A FACTORY worker who knocked a man unconscious with a single punch outside an East Lancashire pub has been warned that the consequences could have been fatal.

Recorder Raymond Herman’s assessment of Lee McDonald’s attack on Matthew Shaw in Colne has echoes of the Consequences campaign set up by the parents of Adam Rogers, who lost his life after a similar attack in Blackburn five years ago.

Dave and Pat Rogers established the ‘Every Action Has Consequences’ educational programme, after the football coach died after a fall caused by a single blow during a night out.

Father-of-three McDonald, 29, was appearing for sentence at Burnley Crown Court after admitting to assaulting Mr Shaw outside the Union Exchange pub.

Mr Recorder Herman said that the courts were only too aware of circumstances in which a single blow is struck, a fall then occurs, and the assault results in death.

“It is only good fortune that that did not happen,” he told the court.

CCTV footage was played to the court showing footage of another disturbance, just after 3am, when McDonald launches an ‘unprovoked attack’ on his victim.

Prosecutor Joseph Allman said that the two men were not known to each other but had been ‘milling around’ outside the Colne pub.

The court heard that McDonald had a number of criminal convictions for violence, having served 18 months youth custody in February 2006 for inflicting grievous bodily harm and a similar three-year term for violent disorder in 2008.

But James Heyworth, defending, said that McDonald had no serious convictions since 2010 and had ‘turned over a new leaf’, securing shift work at Silentnight and starting a young family with his partner.

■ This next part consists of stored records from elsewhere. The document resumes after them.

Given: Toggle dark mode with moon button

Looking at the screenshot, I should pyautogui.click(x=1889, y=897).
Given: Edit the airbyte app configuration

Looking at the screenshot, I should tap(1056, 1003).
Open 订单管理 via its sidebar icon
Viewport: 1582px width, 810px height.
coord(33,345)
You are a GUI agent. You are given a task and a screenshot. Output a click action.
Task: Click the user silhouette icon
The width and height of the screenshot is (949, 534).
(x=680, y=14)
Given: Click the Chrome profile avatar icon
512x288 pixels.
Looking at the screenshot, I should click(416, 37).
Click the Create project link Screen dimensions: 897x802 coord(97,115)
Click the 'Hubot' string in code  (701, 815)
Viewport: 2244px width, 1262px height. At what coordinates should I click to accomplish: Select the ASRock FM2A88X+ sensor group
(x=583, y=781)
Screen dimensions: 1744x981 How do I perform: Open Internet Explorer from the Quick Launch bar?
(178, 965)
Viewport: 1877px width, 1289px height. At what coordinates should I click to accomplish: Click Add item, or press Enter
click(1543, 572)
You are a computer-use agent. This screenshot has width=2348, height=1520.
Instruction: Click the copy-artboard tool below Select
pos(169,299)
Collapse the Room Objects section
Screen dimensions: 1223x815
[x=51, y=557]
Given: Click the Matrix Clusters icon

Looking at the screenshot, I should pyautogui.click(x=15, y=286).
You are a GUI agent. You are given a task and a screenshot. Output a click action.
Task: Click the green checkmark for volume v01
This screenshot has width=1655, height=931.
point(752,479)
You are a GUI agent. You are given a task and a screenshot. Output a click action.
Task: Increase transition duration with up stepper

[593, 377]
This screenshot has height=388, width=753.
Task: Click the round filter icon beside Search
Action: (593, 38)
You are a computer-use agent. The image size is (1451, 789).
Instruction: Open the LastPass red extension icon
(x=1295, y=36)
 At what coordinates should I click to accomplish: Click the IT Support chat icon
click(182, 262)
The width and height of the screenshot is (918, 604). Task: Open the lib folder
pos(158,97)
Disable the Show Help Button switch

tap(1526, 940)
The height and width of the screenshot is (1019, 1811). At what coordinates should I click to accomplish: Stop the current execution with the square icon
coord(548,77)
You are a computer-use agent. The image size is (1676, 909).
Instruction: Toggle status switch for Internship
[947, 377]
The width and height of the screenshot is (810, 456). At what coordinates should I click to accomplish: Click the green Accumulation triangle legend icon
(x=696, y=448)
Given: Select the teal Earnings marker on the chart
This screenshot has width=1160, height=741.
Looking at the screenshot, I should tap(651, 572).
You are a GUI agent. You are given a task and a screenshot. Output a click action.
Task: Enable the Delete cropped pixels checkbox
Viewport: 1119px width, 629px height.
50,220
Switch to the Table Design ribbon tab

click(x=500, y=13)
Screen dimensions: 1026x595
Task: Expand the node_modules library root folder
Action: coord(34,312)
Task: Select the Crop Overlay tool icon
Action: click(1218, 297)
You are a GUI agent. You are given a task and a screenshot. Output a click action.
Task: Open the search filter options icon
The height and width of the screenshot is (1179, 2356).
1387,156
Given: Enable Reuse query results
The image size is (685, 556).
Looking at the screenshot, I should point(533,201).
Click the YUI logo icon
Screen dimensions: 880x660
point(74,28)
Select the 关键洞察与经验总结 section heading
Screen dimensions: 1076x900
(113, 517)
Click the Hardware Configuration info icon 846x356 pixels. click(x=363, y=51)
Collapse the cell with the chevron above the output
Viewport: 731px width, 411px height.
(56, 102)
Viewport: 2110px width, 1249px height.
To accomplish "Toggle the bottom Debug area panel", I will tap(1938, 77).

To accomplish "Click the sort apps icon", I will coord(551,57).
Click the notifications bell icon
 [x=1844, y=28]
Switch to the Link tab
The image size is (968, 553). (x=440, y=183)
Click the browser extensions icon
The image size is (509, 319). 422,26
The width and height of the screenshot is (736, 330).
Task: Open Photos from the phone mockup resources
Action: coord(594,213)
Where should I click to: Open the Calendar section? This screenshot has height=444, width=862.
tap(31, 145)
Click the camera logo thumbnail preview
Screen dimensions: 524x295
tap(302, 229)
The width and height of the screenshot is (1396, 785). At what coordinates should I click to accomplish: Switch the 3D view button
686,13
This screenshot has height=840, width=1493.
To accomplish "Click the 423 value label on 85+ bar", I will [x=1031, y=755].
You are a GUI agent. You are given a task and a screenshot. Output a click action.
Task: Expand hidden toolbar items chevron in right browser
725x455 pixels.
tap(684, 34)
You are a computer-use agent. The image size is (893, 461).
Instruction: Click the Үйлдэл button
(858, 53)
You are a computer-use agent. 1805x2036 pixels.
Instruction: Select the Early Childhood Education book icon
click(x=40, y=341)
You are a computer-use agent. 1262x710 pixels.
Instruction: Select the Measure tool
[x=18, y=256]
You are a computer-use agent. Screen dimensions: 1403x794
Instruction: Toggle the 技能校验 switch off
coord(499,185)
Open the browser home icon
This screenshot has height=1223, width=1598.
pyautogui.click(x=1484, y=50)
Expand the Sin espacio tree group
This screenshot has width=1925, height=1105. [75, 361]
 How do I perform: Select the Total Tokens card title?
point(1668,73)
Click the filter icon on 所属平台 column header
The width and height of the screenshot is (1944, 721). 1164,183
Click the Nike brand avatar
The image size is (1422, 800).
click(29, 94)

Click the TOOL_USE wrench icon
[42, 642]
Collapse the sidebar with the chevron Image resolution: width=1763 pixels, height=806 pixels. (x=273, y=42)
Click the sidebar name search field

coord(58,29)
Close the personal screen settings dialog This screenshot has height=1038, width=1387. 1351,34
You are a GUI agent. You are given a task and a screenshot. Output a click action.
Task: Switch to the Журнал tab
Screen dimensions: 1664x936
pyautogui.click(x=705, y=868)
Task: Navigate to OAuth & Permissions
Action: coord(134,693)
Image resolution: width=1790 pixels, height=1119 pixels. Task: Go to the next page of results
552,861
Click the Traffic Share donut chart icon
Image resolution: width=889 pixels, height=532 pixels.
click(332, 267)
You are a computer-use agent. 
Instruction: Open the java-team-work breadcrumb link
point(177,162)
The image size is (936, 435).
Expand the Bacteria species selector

He told the court that his client had settled down and the attack had ‘unfortunately’ occurred on a rare night out in the town, which he regretted.

Mr Recorder Herman said he wanted to give the defendant ‘a chance’, as he was now working and he was conscious of the effect of immediate prison on his children.

McDonald, of North Street, Colne, was given an eight-month prison sentence, suspended for two years, and 12 months probation supervision, alongside an £800 compensation order for Mr Shaw.